**WHAT IS REQUIRED**
Rewrite these lines with "Screen dimensions" swapped for "Display size" wherever it appears, leaving everything else as it is.

**MATERIAL TO PROCESS**
* * * * * * * * *
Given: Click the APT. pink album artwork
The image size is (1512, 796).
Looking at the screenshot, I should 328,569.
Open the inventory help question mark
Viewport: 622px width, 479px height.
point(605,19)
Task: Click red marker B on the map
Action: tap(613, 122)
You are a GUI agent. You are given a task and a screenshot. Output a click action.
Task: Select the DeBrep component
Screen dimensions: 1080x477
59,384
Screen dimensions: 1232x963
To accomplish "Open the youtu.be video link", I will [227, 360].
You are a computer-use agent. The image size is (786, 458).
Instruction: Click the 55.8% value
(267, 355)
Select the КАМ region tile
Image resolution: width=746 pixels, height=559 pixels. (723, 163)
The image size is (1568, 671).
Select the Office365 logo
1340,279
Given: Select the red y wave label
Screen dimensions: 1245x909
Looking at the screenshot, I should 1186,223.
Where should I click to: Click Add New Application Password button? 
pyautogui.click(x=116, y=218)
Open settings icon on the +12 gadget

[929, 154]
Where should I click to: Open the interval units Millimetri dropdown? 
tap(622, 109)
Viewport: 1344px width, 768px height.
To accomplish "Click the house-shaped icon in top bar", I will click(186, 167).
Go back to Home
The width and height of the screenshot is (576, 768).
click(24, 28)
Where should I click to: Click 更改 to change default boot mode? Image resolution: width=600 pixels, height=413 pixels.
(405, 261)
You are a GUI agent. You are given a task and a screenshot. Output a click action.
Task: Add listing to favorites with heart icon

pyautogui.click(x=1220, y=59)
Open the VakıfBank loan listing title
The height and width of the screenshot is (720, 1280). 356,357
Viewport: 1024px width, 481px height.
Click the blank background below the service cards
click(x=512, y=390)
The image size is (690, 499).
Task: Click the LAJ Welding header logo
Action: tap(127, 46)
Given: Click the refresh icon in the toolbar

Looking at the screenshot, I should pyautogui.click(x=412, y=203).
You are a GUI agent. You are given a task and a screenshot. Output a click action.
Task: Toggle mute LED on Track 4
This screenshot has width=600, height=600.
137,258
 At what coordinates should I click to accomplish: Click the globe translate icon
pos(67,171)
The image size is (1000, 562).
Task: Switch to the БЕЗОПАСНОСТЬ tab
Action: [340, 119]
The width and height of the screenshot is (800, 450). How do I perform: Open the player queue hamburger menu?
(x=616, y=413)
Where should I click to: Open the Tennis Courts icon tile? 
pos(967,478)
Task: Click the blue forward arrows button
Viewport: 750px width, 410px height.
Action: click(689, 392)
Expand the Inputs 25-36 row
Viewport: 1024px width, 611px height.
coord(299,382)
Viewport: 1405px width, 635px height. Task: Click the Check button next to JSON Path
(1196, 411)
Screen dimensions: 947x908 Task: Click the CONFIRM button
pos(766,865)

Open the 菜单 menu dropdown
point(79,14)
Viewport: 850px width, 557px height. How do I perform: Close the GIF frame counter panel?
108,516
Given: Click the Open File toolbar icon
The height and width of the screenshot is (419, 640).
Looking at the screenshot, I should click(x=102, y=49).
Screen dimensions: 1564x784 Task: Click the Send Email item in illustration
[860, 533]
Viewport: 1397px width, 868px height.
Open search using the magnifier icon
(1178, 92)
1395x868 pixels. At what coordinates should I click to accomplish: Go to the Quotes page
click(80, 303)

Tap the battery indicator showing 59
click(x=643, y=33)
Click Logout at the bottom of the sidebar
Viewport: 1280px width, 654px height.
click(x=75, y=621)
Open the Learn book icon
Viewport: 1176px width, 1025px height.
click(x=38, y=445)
* * * * * * * * *
**REPLY TO THE TASK**
Given: Click the APT. pink album artwork
The image size is (1512, 796).
Looking at the screenshot, I should 328,569.
Open the inventory help question mark
Viewport: 622px width, 479px height.
point(605,19)
Task: Click red marker B on the map
Action: tap(613, 122)
You are a GUI agent. You are given a task and a screenshot. Output a click action.
Task: Select the DeBrep component
Display size: 1080x477
59,384
Display size: 1232x963
To accomplish "Open the youtu.be video link", I will [227, 360].
You are a computer-use agent. The image size is (786, 458).
Instruction: Click the 55.8% value
(267, 355)
Select the КАМ region tile
Image resolution: width=746 pixels, height=559 pixels. (723, 163)
The image size is (1568, 671).
Select the Office365 logo
1340,279
Given: Select the red y wave label
Display size: 1245x909
Looking at the screenshot, I should 1186,223.
Where should I click to: Click Add New Application Password button? 
pyautogui.click(x=116, y=218)
Open settings icon on the +12 gadget

[929, 154]
Where should I click to: Open the interval units Millimetri dropdown? 
tap(622, 109)
Viewport: 1344px width, 768px height.
To accomplish "Click the house-shaped icon in top bar", I will click(186, 167).
Go back to Home
The width and height of the screenshot is (576, 768).
click(24, 28)
Where should I click to: Click 更改 to change default boot mode? Image resolution: width=600 pixels, height=413 pixels.
(405, 261)
You are a GUI agent. You are given a task and a screenshot. Output a click action.
Task: Add listing to favorites with heart icon

pyautogui.click(x=1220, y=59)
Open the VakıfBank loan listing title
The height and width of the screenshot is (720, 1280). 356,357
Viewport: 1024px width, 481px height.
Click the blank background below the service cards
click(x=512, y=390)
The image size is (690, 499).
Task: Click the LAJ Welding header logo
Action: tap(127, 46)
Given: Click the refresh icon in the toolbar

Looking at the screenshot, I should pyautogui.click(x=412, y=203).
You are a GUI agent. You are given a task and a screenshot. Output a click action.
Task: Toggle mute LED on Track 4
This screenshot has width=600, height=600.
137,258
 At what coordinates should I click to accomplish: Click the globe translate icon
pos(67,171)
The image size is (1000, 562).
Task: Switch to the БЕЗОПАСНОСТЬ tab
Action: [340, 119]
The width and height of the screenshot is (800, 450). How do I perform: Open the player queue hamburger menu?
(x=616, y=413)
Where should I click to: Open the Tennis Courts icon tile? 
pos(967,478)
Task: Click the blue forward arrows button
Viewport: 750px width, 410px height.
Action: click(689, 392)
Expand the Inputs 25-36 row
Viewport: 1024px width, 611px height.
coord(299,382)
Viewport: 1405px width, 635px height. Task: Click the Check button next to JSON Path
(1196, 411)
Display size: 947x908 Task: Click the CONFIRM button
pos(766,865)

Open the 菜单 menu dropdown
point(79,14)
Viewport: 850px width, 557px height. How do I perform: Close the GIF frame counter panel?
108,516
Given: Click the Open File toolbar icon
The height and width of the screenshot is (419, 640).
Looking at the screenshot, I should click(x=102, y=49).
Display size: 1564x784 Task: Click the Send Email item in illustration
[860, 533]
Viewport: 1397px width, 868px height.
Open search using the magnifier icon
(1178, 92)
1395x868 pixels. At what coordinates should I click to accomplish: Go to the Quotes page
click(80, 303)

Tap the battery indicator showing 59
click(x=643, y=33)
Click Logout at the bottom of the sidebar
Viewport: 1280px width, 654px height.
click(x=75, y=621)
Open the Learn book icon
Viewport: 1176px width, 1025px height.
click(x=38, y=445)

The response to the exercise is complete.